(Source material Opens)

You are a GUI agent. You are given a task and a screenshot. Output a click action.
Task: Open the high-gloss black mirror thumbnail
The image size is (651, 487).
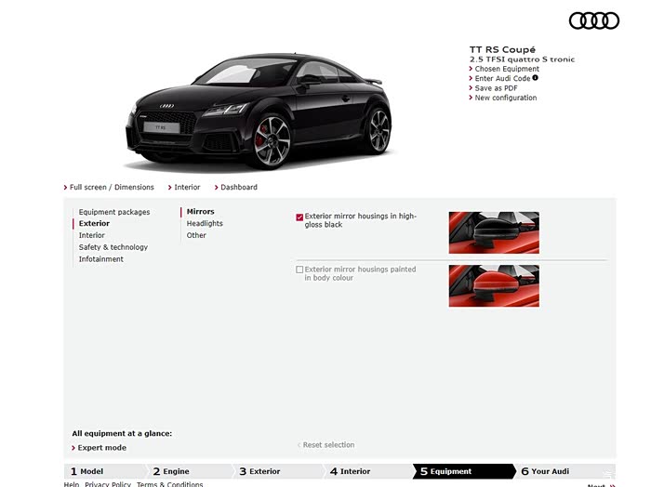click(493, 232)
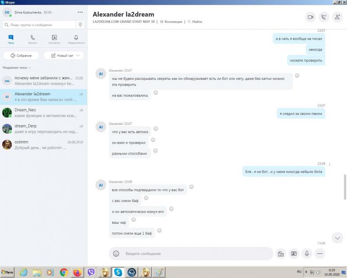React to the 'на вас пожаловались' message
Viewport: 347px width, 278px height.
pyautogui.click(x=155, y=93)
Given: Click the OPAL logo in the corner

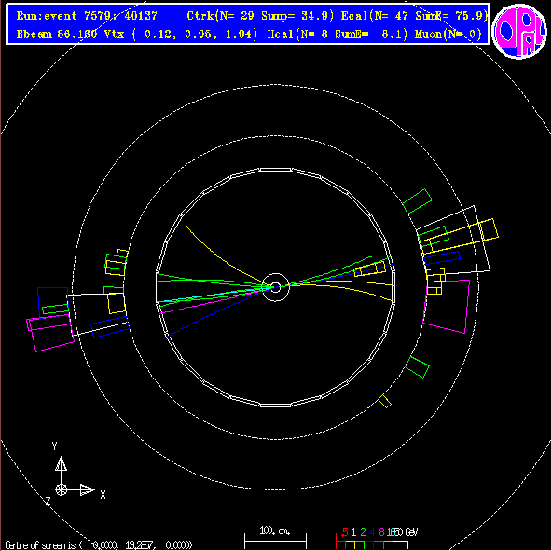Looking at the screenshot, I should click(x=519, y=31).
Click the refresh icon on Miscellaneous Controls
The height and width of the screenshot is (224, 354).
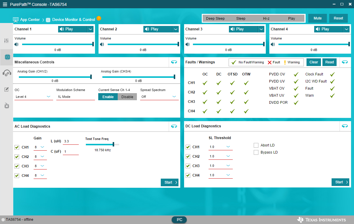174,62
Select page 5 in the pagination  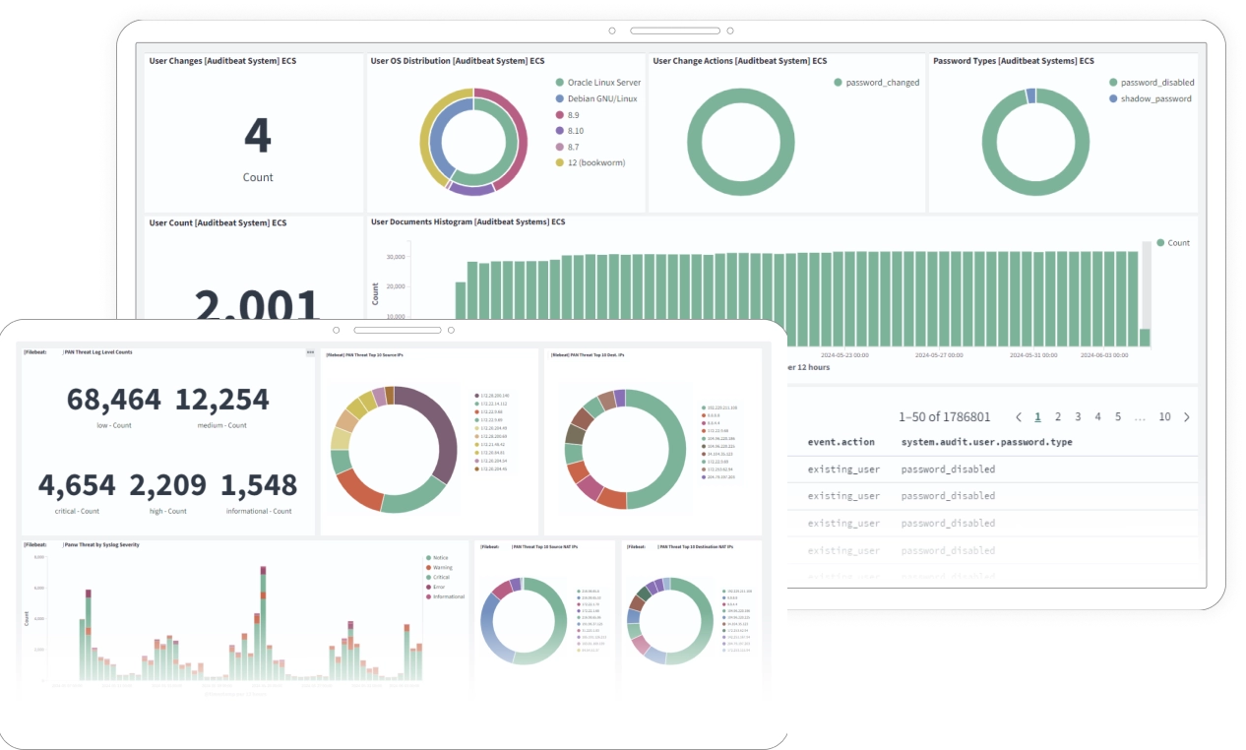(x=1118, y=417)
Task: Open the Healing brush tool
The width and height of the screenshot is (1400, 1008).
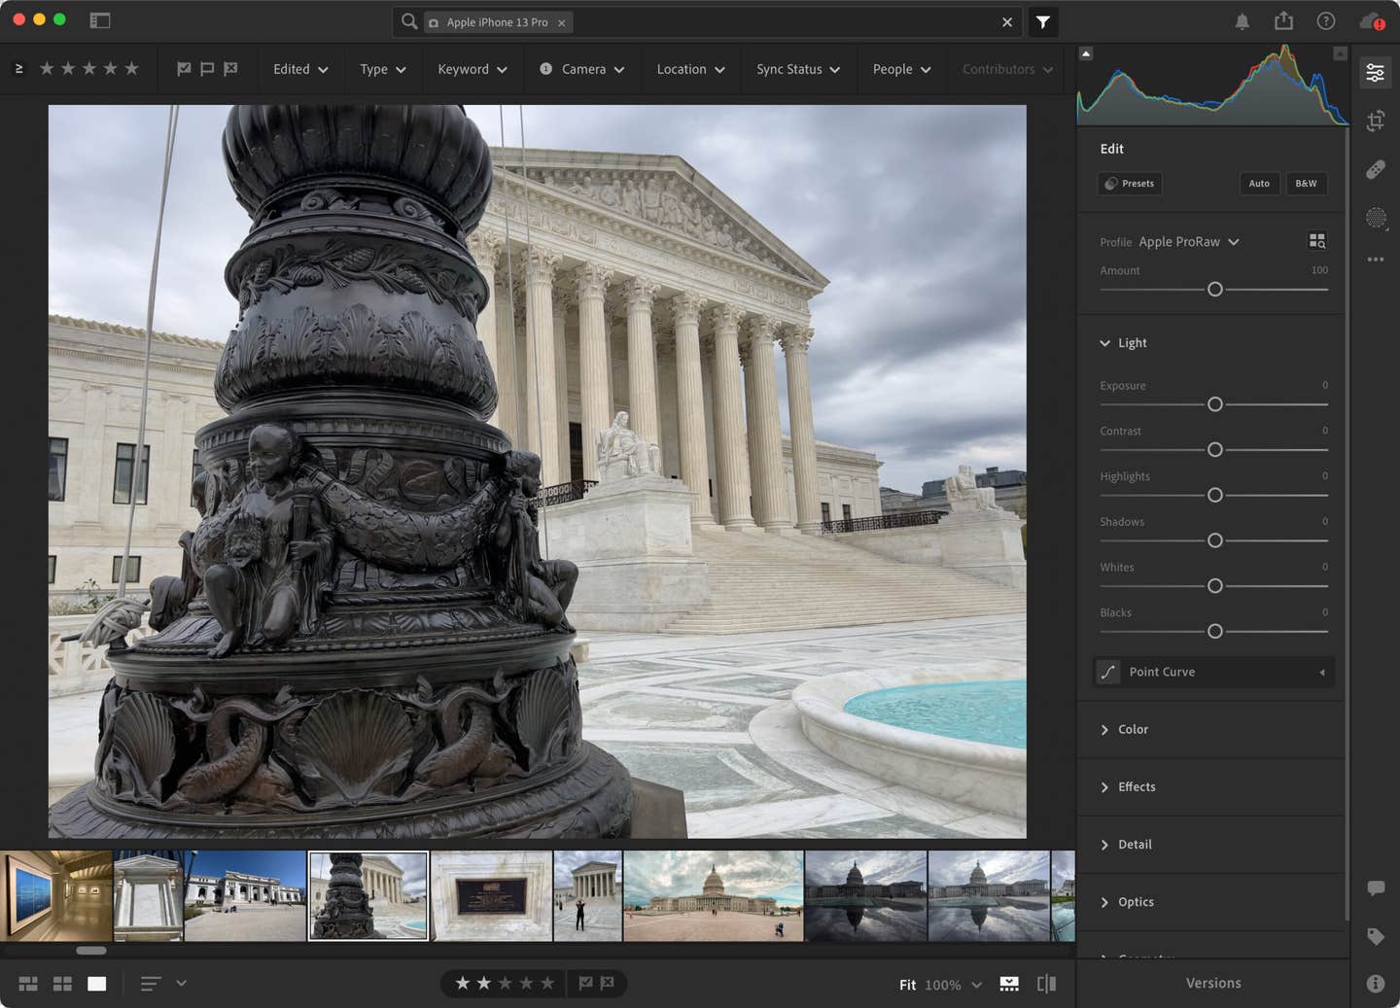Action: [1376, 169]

(Source material Closes)

> What to work on
Your output should consist solely of the lines from the line containing "Task: Open the Healing brush tool" through the last line of the entries, verbatim, minus any pictures.

> Answer box
Task: Open the Healing brush tool
The width and height of the screenshot is (1400, 1008).
Action: [1376, 169]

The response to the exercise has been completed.